23 mars 2017

Ça va, le diable ?

Par Jean-Pierre Brun

En 1954, encore dans l’antichambre du succès, Jacques Brel imagine le Diable effectuant pour ce bas monde, ce que nos technocrates appelleront bientôt un audit. Rassuré sur la bonne tenue de son portefeuille de mauvaises actions et le respect des obligations de ses débiteurs, le prince des Ténèbres, après avoir vérifié ses réserves de vices réparties en six caves, regagne l’Enfer pour partager avec les siens les raisons multiples de sa satisfaction.

En 2017, Satan peut lisser sa queue, affûter ses griffes avant de les vernir, limer ses cornes et ses sabots, tout en soulageant voluptueusement sa panse trop pleine par l’un de ces rots sulfureux dont il a le secret. Dieu bénisse ! Ses placements à très long terme n’ont fait que fructifier.

Les feux illuminant la terre se multiplient dans des pétarades pyrotechniques inédites. Des gens, toujours plus idéalistes, continuent de faire dérailler les trains, s’écraser les avions, mais, fait nouveau, en s’explosant eux-mêmes avec leurs cibles (hier on faisait exploser une bombe, aujourd’hui on s’explose… évolution des mœurs).

Les États se muent plus que jamais en sociétés anonymes sournoises « sans responsabilité ». Si rien ne se vend, tout s’achète et à n’importe quel prix, comme chez nous, l’ersatz de « paix sociale ». Les chirurgiens esthétiques vous greffent un honneur, voire une sainteté, plus édifiants que les modèles d’origine. Avec le développement technologique, les icônes des salauds, béatifiés par la grâce des faiseurs d’opinion, envahissent les espaces médiatiques pendant que les vrais « lanceurs d’alertes » (les sonneurs de tocsin d’hier) sont au mieux traités de fous et, le plus souvent, dénoncés comme de dangereux extrémistes.

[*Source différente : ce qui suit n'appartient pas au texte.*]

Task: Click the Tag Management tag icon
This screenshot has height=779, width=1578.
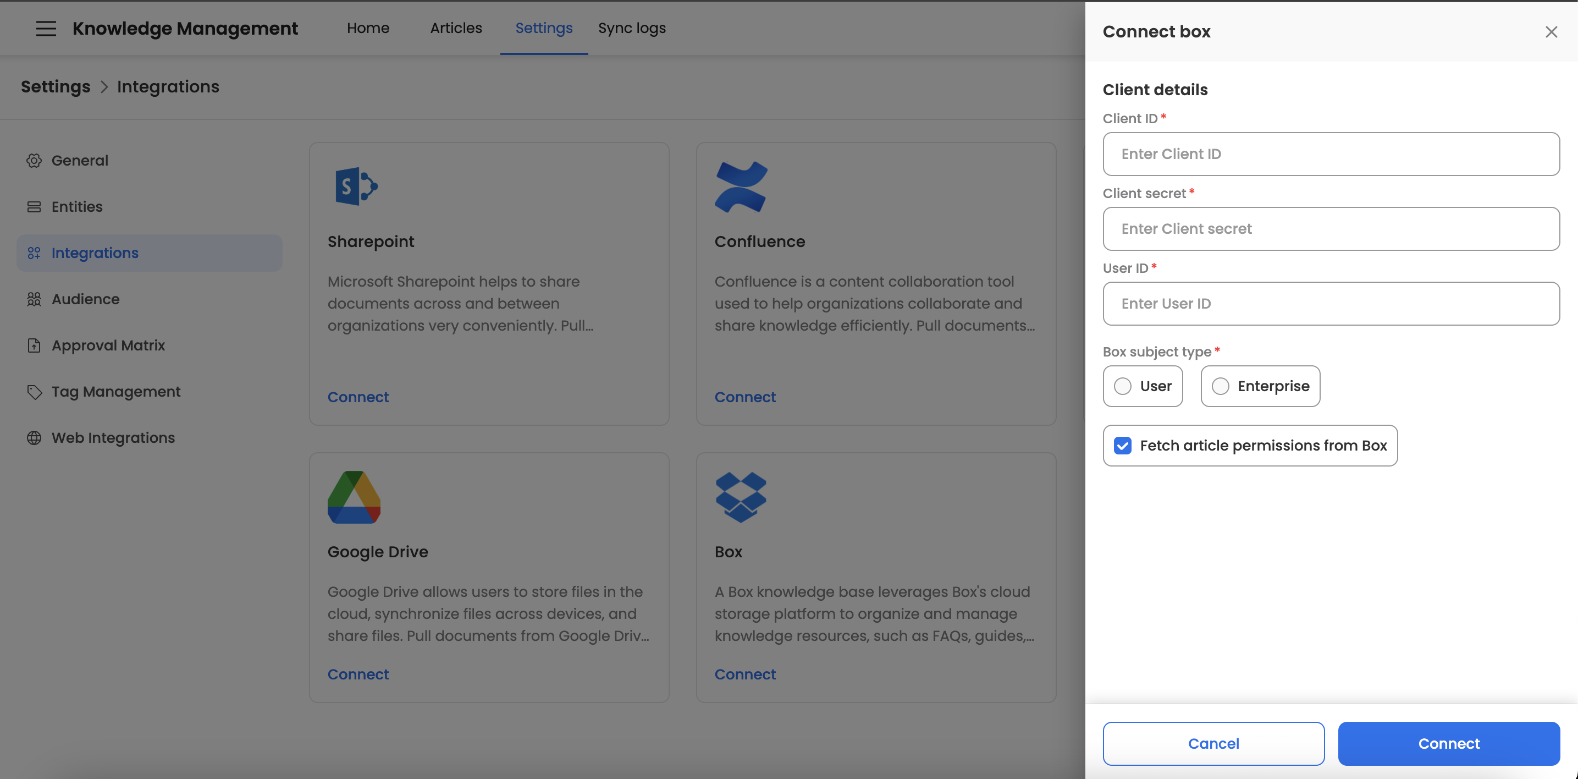Action: pos(34,392)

« Diviser pour régner ! » Certains prêtent à Machiavel la paternité du précepte avec son « Divide et impera ». D’autres, à juste titre, soulignent la pratique du « Divide ut regnes » dans la Rome antique. En fait, le père de cette formule maléfique n’est autre que Lucifer lui-même qui a testé naguère sa trouvaille, à l’ombre de l’arbre de la connaissance, serpentant en plein jardin d’Éden, avant de la roder avec ces faux frères de Caïn et Abel. Dans ses laboratoires, cornues et alambics distillent à pleins seaux les philtres et autres potions méphitiques porteuses d’envie, de jalousie, de ressentiment qui, en multipliant les sources de conflit, lui assurent une autorité sans partage.

Lorsque Brel peaufine sa philippique, l’ONU compte 60 États. Aujourd’hui, ils sont 193 à encombrer les locaux de l’institution dans l’attente de nouveaux arrivants. Car en coulisse, sûrs de leur infaillibilité manœuvrière et afin de mieux imposer une Mondialisation tactique, les suppôts de notre bon Satan accroissent méthodiquement le nombre de ces États prétendument souverains. Ils facilitent ainsi la neutralisation des efforts de ceux qui tenteraient de leur résister au nom de passés millénaires forgés le plus souvent par des dynasties se réclamant de l’ordre divin (ce qui expliquerait les crises d’urticaire insupportables d’un Belzébuth particulièrement chatouilleux sur ce point).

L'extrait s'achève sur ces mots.